Similar to the study carried out by Iglesias-Vázquez et al. (17), Faecalibacterium and Bacteroides were observed to be significantly increased in children with ASD. Although the current study concentrated oral cavity, others focused on the guts of children with ASD. This finding implied that Faecalibacterium and Bacteroides were enrolled in the development of ASD; however, the way by which Faecalibacterium and Bacteroides affected ASD is not just the gut-brain axis. Furthermore, this study showed that Lachnoanaerobaculum and Ruminococcaceaec were increased in the saliva of children with ASD. It was also observed that Lachnoanaerobaculum played an important role in early allergic reactions in children (18), and Ruminococcaceae played an important role in regulating intestinal inflammation (19). Therefore, the two bacteria in the saliva of children might participate in the pathogenesis of ASD through immunity and inflammation regulation.

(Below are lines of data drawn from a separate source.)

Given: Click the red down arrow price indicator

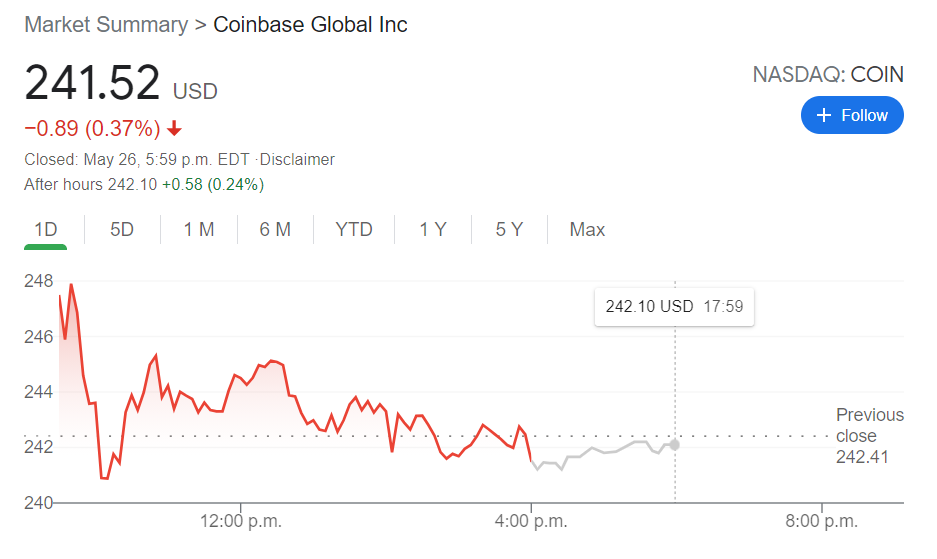Looking at the screenshot, I should point(175,129).
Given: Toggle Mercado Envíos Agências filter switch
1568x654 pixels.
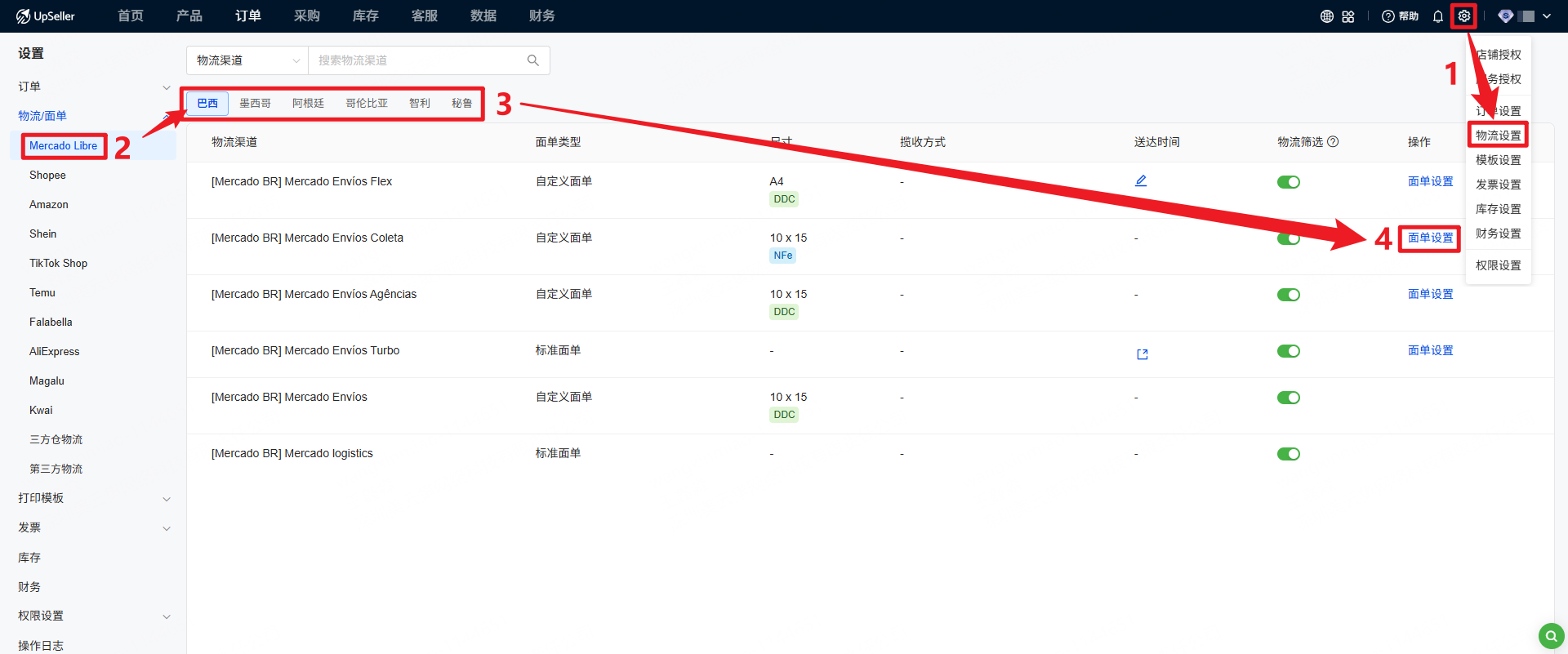Looking at the screenshot, I should tap(1289, 295).
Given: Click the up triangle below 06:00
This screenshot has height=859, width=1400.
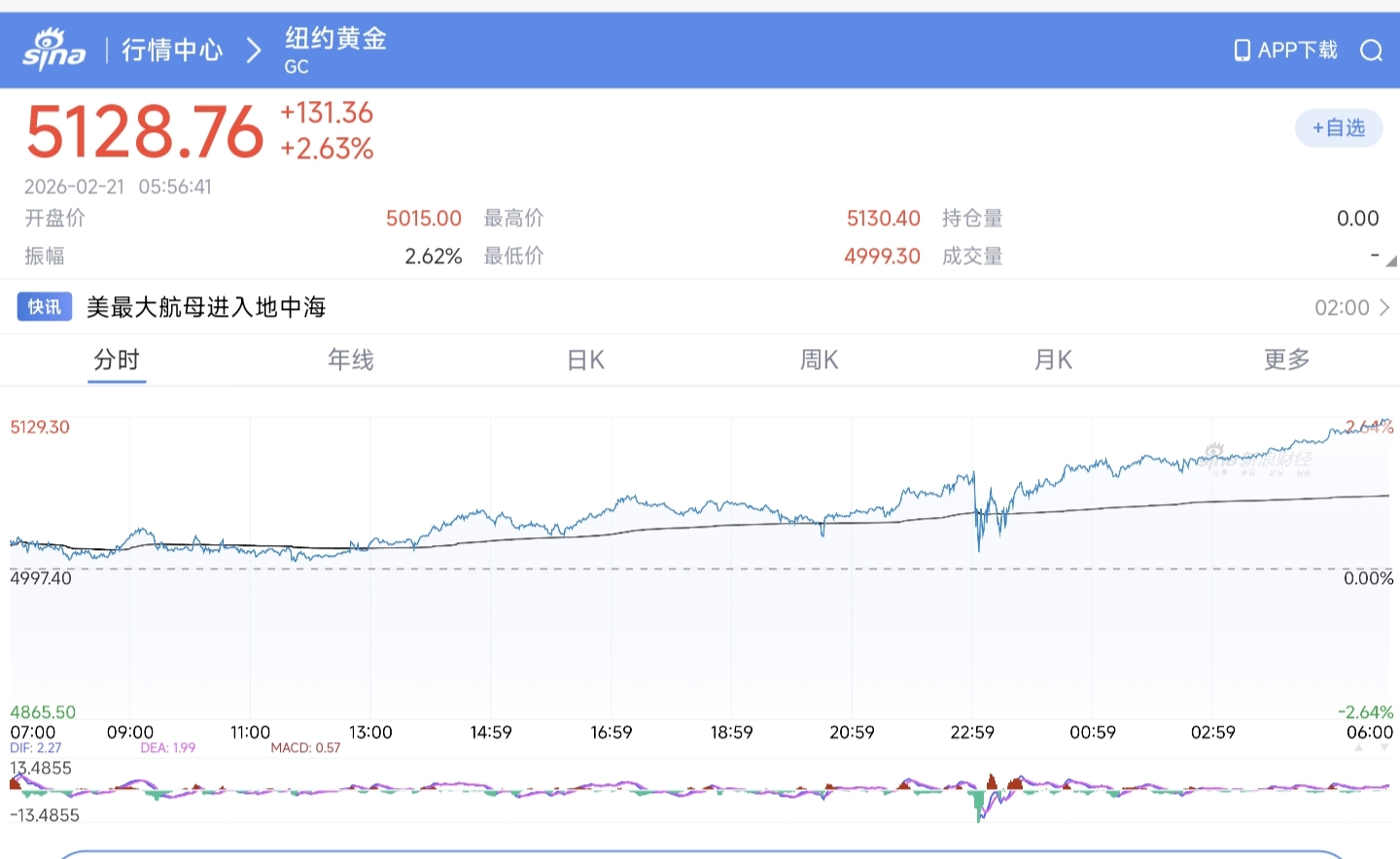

At the same time, correlation analysis suggested an apparent correlation between the differential bacteria except for B. fragilis in saliva and intestinal bacteria in children with ASD, indicating that these bacteria in the saliva of children with ASD could affect ASD through the bacteria-gut-brain axis. However, the question is whether the bacteria-gut-brain axis is the only way through which oral bacteria participate in the development of ASD. Studies have proved that oral bacteria can influence human diseases in various ways, especially in early life (20). For the first time, this study showed no significant correlation between B. fragilis in saliva and intestinal bacteria in children with ASD, suggesting that B. fragilis might play a role in ASD by the oral-brain axis other than the gut-brain axis. As a conditional pathogen, B. fragilis can lead to human sepsis, nervous system infection, and other diseases (21, 22).
The sample size was relatively small in this study, which might lead to difficulty in distinguishing actual differences from noise in this study. However, the sample size can be enlarged for future studies based on the existing methodology. Meanwhile, this study was limited to children aged 2 - 6 years. It is challenging to diagnose autistic children younger than 2 years through the current methods.
5.1. Conclusions
The bacteria in the saliva of autistic children in early childhood were statistically different from those of the healthy children in the control group. Most of the differential bacteria were related to intestinal bacteria in autistic children, which might play a role in ASD through the bacteria-gut-brain axis. The present study showed that B. fragilis, as a differential bacterium in the saliva, was unrelated to intestinal bacteria in autistic children, suggesting that it might be involved in the development of ASD by the oral-brain axis. Nevertheless, further studies are needed to identify the pathogenesis of ASD to investigate whether there are specific autism biomarkers in oral bacteria.